I'm using hypothesis to test a function that takes two lists of equal length as input.
import hypothesis.strategies as st
from hypothesis import assume, given
@given(
st.lists(ints, min_size=1),
st.lists(ints, min_size=1),
)
def test_my_func(x, y):
assume(len(x) == len(y))
# Assertions
This gives me the error message:
FailedHealthCheck: It looks like your strategy is filtering out a lot of data. Health check found 50 filtered examples but only 4 good ones.
The assumption that len(x) == len(y)
is filtering out too many inputs. So I would like to generate a random positive number and use that as the length of both x
and y
. Is there a way this can be done?
You can use flatmap
to generate data that depends on other generated data.
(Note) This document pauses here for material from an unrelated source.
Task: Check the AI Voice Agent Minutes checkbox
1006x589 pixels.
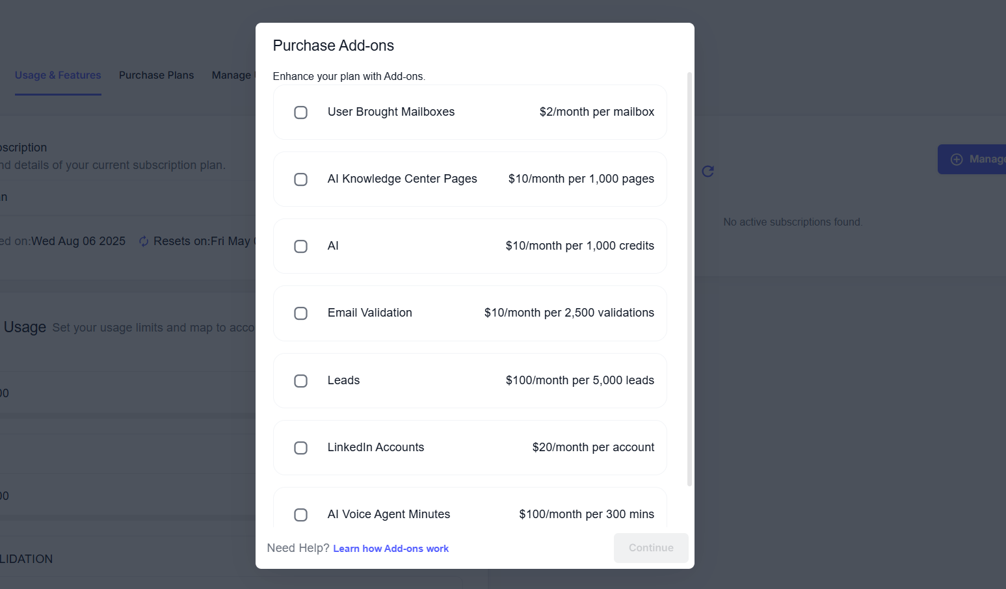Action: (x=300, y=515)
import hypothesis.strategies as st
from hypothesis import assume, given
from hypothesis.strategies import integers as ints
same_len_lists = ints(min_value=1, max_value=100).flatmap(lambda n: st.lists(st.lists(ints(), min_size=n, max_size=n), min_size=2, max_size=2))
@given(same_len_lists)
def test_my_func(lists):
x, y = lists
assume(len(x) == len(y))
It's a little clumsy, and I'm not very happy about having to unpack the lists inside the test body.